Como digo, todos los puestos anuncian para el sábado la firma de libros por gente famosa. Colas más largas que un día sin pan para recibir la rúbrica de autores celebérrimos que no tienen que saber escribir. Es la paradoja de estos tiempos. Además de escritores hay toreros, futbolistas, músicos, anoréxicos tatuados, señoras despechadas, presentadores de la tele, presentadoras de la tele, verduleras y verduleros de la tele, autores de betsellers con pinta de modernos jugadores de póquer. Prospectos. Miles de prospectos. Un club de fans de Matilde Asensi con camisetas naranjas. Me sobrecoge pensar que no he leído nada de esa señora. Me siento culpable, ni tan siquiera he hojeado una de sus novelas; debe ser buenísima cuando una veintena de zagalas son capaces de vestirse de naranja por ella.
—¿No es Pemán? Pues hija, qué más da que nos firme este señor.
—Me debo a mis amigos, a mis lectores.
El gran Ibáñez firma ejemplares. Tiene una carpa para él solo. Se lo merece. Javier Sanz firma en la caseta de Anaya. Se lo merece. Las buenas personas merecen que les pasen cosas buenas.

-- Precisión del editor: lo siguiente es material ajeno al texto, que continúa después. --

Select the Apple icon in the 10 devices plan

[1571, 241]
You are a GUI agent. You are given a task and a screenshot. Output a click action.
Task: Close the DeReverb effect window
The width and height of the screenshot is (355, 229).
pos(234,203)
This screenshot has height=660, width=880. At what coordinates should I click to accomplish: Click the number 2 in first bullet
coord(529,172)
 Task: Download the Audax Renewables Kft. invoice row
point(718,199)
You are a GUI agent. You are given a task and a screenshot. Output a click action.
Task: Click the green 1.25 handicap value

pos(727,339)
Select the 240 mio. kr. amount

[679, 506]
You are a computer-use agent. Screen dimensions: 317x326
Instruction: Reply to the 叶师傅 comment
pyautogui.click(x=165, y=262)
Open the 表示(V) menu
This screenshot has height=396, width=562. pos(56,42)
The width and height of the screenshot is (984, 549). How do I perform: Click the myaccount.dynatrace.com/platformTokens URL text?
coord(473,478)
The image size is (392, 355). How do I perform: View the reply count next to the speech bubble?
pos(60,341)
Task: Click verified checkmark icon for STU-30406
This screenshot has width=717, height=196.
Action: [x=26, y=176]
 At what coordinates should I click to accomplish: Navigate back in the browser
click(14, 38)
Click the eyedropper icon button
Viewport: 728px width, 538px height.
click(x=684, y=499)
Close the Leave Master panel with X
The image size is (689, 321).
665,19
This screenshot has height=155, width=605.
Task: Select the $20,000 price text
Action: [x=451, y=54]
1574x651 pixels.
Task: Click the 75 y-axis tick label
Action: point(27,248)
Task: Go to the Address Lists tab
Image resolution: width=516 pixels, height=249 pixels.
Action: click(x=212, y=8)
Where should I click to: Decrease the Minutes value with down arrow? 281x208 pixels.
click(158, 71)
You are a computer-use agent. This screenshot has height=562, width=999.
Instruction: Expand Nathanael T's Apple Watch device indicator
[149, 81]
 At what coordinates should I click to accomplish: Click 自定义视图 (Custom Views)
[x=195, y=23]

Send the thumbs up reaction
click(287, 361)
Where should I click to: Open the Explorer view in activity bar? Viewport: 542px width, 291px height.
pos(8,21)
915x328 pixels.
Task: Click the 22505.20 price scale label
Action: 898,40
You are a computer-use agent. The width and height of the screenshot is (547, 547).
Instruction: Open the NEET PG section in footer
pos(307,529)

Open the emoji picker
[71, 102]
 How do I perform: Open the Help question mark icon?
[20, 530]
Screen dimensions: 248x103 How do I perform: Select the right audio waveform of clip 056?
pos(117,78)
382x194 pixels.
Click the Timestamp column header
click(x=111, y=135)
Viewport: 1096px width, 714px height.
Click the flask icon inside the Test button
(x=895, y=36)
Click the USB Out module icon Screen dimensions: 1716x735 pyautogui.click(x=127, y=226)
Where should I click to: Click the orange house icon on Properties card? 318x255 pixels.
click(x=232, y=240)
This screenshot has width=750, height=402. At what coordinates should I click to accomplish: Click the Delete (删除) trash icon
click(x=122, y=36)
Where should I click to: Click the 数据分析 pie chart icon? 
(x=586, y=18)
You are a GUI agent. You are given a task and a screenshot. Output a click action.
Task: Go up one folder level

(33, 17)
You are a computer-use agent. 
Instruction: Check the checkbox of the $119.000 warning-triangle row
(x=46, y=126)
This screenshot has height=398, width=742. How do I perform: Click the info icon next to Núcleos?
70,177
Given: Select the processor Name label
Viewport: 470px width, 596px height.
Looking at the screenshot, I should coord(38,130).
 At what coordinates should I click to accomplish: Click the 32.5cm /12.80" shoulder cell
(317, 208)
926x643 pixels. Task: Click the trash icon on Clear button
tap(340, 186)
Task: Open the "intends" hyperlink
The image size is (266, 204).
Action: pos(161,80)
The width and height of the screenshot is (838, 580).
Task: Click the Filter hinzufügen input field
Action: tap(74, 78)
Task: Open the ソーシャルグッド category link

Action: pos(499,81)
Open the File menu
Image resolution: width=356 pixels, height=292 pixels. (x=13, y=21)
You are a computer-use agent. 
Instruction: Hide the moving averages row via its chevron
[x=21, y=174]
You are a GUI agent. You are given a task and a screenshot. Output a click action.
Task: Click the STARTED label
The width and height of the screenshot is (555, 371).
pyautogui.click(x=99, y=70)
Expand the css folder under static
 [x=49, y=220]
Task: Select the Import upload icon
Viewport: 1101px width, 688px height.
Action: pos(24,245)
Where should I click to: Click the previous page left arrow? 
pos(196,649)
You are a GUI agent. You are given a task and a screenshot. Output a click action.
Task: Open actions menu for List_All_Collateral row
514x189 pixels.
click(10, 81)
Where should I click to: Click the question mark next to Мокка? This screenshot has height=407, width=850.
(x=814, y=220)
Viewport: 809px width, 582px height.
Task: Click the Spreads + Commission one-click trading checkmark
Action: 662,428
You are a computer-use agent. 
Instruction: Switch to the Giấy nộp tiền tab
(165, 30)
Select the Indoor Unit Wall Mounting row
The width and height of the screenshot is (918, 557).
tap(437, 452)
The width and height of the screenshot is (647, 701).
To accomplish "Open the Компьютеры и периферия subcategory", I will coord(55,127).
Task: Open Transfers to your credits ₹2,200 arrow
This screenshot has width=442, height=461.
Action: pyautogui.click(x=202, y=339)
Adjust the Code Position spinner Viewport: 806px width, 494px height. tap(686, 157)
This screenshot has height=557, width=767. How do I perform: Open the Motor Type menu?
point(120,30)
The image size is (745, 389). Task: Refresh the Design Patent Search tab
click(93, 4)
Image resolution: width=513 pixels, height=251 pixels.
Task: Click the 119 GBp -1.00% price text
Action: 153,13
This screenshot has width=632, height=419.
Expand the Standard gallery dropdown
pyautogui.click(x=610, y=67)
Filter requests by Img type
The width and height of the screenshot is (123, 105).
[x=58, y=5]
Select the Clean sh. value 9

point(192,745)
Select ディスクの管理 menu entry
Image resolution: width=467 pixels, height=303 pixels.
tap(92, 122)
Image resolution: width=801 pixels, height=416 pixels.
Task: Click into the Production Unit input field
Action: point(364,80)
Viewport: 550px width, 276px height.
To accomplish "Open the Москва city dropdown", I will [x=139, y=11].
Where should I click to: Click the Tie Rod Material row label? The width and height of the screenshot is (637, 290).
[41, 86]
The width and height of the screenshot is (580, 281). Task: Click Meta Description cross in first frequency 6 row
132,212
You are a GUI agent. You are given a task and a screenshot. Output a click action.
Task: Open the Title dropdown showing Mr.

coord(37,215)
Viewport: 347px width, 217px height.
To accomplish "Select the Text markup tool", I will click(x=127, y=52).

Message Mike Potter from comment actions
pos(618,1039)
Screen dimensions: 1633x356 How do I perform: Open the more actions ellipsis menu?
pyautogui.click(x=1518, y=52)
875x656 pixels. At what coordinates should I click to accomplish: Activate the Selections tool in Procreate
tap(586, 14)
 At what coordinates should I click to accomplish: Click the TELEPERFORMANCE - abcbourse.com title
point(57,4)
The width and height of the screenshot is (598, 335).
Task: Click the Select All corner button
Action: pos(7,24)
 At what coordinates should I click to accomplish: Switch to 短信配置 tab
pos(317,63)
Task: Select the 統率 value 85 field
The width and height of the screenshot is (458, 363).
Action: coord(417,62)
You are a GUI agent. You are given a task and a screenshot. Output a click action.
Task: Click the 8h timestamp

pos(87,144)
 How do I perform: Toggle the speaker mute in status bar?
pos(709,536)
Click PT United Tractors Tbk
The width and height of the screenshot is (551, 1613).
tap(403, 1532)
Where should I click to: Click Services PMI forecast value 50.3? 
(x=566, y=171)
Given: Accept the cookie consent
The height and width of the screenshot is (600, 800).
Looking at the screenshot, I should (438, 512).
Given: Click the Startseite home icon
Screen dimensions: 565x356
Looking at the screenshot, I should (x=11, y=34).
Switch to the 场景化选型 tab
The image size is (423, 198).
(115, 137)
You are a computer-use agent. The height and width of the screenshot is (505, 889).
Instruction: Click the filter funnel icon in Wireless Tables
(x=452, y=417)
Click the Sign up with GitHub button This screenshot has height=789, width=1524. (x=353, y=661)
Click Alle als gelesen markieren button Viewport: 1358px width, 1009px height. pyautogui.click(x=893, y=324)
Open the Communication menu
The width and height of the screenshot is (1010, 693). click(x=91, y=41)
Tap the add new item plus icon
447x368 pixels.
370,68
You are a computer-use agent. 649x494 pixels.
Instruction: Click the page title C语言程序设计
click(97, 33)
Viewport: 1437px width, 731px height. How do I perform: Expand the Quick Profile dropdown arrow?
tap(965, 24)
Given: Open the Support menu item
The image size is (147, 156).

—Oiga señor, ¿tiene algo sobre Bergman o Antonioni?
Nos recibe con una sonrisa y un abrazo, Javier Sanz, digo. Terminamos de ver la feria y esperamos que llegue el resto del grupo. Poco a poco van llegando. Algunos conocidos, otros no. Algunos presentidos, otros no. Los augurios se cumplen y nos caen cinco o seis zumbadas de agua. Cuando el autor acaba su tarea signatoria nos vamos de pito y gota. Salimos del Retiro.
Encontramos sitio en una moderna tasca en la que no hay de nada y nos acomodamos como podemos. Hablamos, reímos, opinamos y sobre todo, fotografiamos.
Al rato llega un señor arrastrando una maleta con ruedas y con cuatro o cinco libros en la mano. Es poeta, dice, y tiene pinta de torero retirado. Viste traje, melena blanca y mucha paciencia. Nos recita un poema y nos habla de las editoriales, del Café Gijón y de la independencia. Nos da tema de conversación.
—Papá, como molan tus amigos.
Y es que como ya he dicho, mi hija Mari Carmen tiene muy buen criterio.